Activity.
Copy each line of the records exactly, stopping only after the line that contains "Task: Open the kebab menu next to Go to file" has been written, and leave pictures out.

--- --- ---

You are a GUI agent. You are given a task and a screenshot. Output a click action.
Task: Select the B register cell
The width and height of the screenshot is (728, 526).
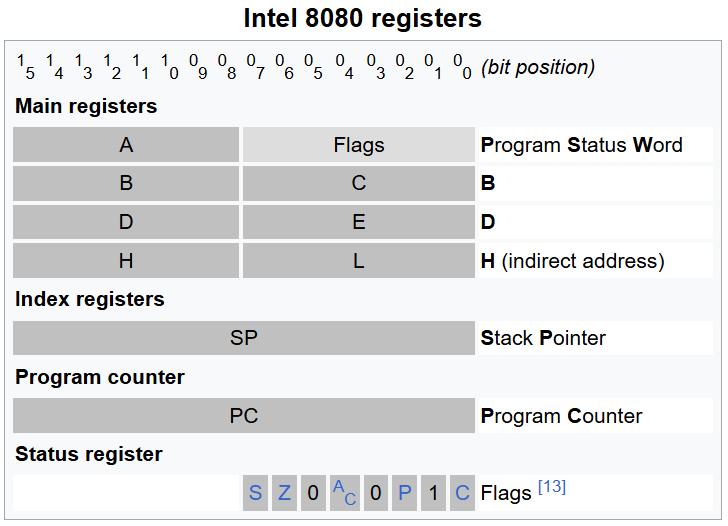[126, 184]
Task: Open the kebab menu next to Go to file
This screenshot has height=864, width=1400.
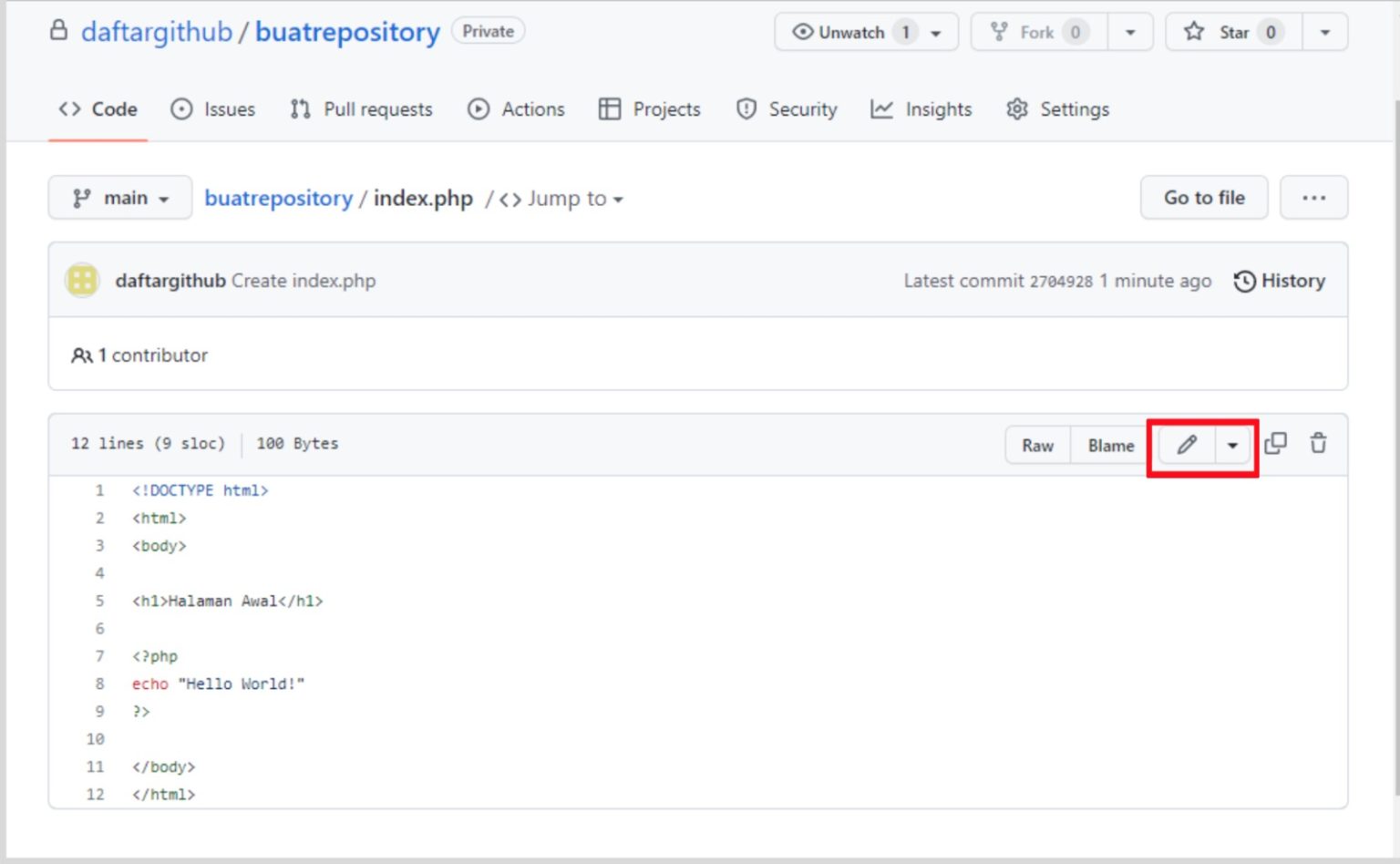Action: pyautogui.click(x=1314, y=198)
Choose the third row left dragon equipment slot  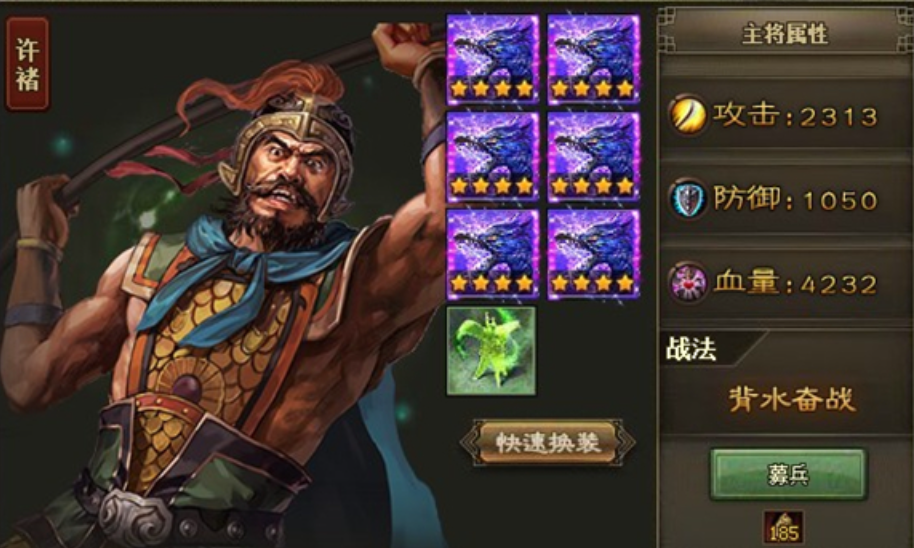pyautogui.click(x=493, y=255)
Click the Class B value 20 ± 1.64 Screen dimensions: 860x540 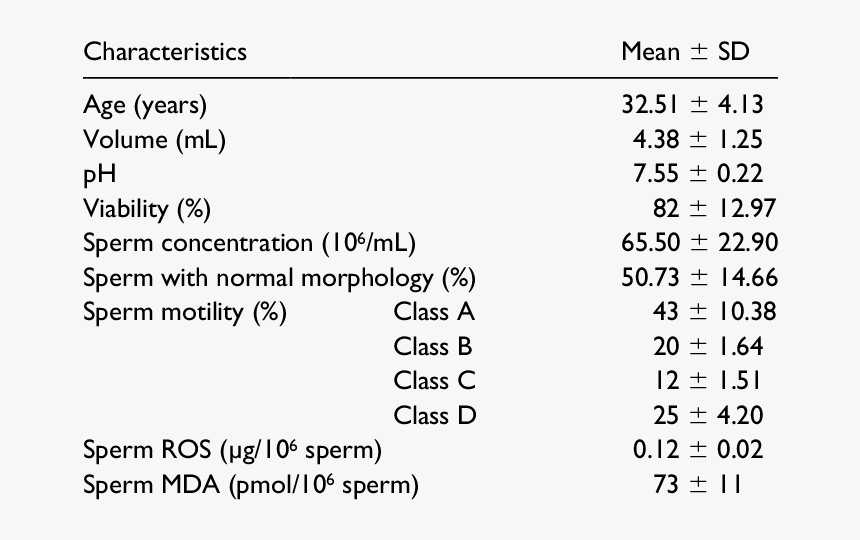click(708, 346)
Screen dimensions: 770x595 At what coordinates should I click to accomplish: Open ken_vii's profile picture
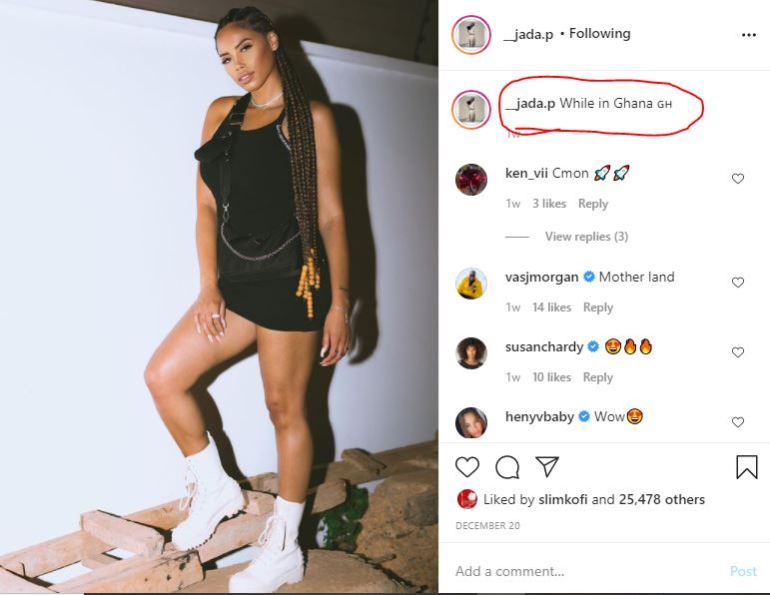pyautogui.click(x=471, y=180)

--- --- ---

Response to this exercise.
You are a GUI agent. You are given a task and a screenshot. Output a click action.
Task: Select the B register cell
The width and height of the screenshot is (728, 526).
[126, 184]
Task: Open the kebab menu next to Go to file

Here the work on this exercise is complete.